# Delighted to introduce Doris to you all!



## Auntie Joan (Feb 11, 2013)

This is the little Doris I have been talking about!

5 weeks old.... take her home in 26 days! Yippee!


----------



## Muttley Brody (Feb 14, 2012)

Oh bless - so tiny. Makes me want another dog. Congratulations.


----------



## Von (Nov 1, 2012)

Oh, she is just beautiful


----------



## dio.ren (Jan 18, 2013)

she's so cute bet you can't wait!


----------



## mandym (Jun 5, 2011)

she is adorable,now the count down begins,so exciting x


----------



## mairi1 (Mar 12, 2012)

Oh what a little sweetheart.... Much excitement!!! 

Keep the photos coming.... 

xxx


----------



## DB1 (Jan 20, 2012)

Oh, Hello Doris, what a little star.


----------



## Auntie Joan (Feb 11, 2013)

*26 days and counting*

here are a couple more pics now that I know what i am doing....


----------



## dmgalley (Aug 19, 2012)

She is so cute.

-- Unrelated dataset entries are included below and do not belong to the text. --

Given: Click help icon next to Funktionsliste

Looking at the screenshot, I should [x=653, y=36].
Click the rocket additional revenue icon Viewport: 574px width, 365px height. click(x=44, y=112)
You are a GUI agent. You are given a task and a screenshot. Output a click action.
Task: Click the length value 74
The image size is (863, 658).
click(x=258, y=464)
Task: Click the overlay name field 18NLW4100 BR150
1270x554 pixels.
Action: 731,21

Love her name!


----------



## Marzi (Sep 17, 2012)

She looks utterly gorgeous and she is so lucky to be going straight to a home where she'll be loved and cared for.
Sweet puppy, won't be long 'til she'll be home terrorizing your ankles and piddling on the floor, bet you can't wait


----------



## dmgalley (Aug 19, 2012)

Marzi said:


> She looks utterly gorgeous and she is so lucky to be going straight to a home where she'll be loved and cared for.
> Sweet puppy, won't be long 'til she'll be home terrorizing your ankles and piddling on the floor, bet you can't wait


This made me cringe a bit....


----------



## Marzi (Sep 17, 2012)

Sorry Donna, but Willow and Doris will be utterly worth it - it is only a stage, quickly forgotten...


----------



## Von (Nov 1, 2012)

Marzi said:


> She looks utterly gorgeous and she is so lucky to be going straight to a home where she'll be loved and cared for.
> Sweet puppy, won't be long 'til she'll be home terrorizing your ankles and piddling on the floor, bet you can't wait


Well this made me laugh out loud and splutter into my mug of tea :laugh:
We've survived 2 of them and lived to tell the tale!


----------



## dmgalley (Aug 19, 2012)

Marzi said:


> Sorry Donna, but Willow and Doris will be utterly worth it - it is only a stage, quickly forgotten...


Jake was just so good and so easy I am afraid I am tempting fate


----------



## Marzi (Sep 17, 2012)

You don't have too much to worry about, Willow will be too busy pesticating Jake to bother your ankles too much and he'll be able to set Willow a good example on how to go potty outside! 
You'll be fine.


----------



## Nanci (Mar 1, 2012)

Donna . . Carley NEVER has bitten us ever!! She has always been busy chasing and biteing Sami! Thats an up side to second poo . . at least it was for us! Willow will be brilliant!!


----------



## Jedicrazy (Apr 26, 2011)

Hello Doris :wave: you are very cute indeed.


----------



## Janev1000 (Oct 4, 2011)

Ah she looks very sweet! Just love her name too! x


----------



## DebsH (Jun 24, 2012)

She is too cute! Look at her little nose!!! Love it


----------



## eddie1 (May 31, 2012)

Doris is so cute. You forget how tiny they are. Lovely lovely lovely x x


----------



## ncjj678 (Jun 7, 2012)

Aww she is gorgeous and I agree does look like my soon to be puppy Beau. I only have to wait 12 days. Can't wait x


----------



## JoJo (Mar 2, 2011)

Congrats on Doris Auntie Joan ... I hope she is everything you ever wanted in a puppy and more xxx


----------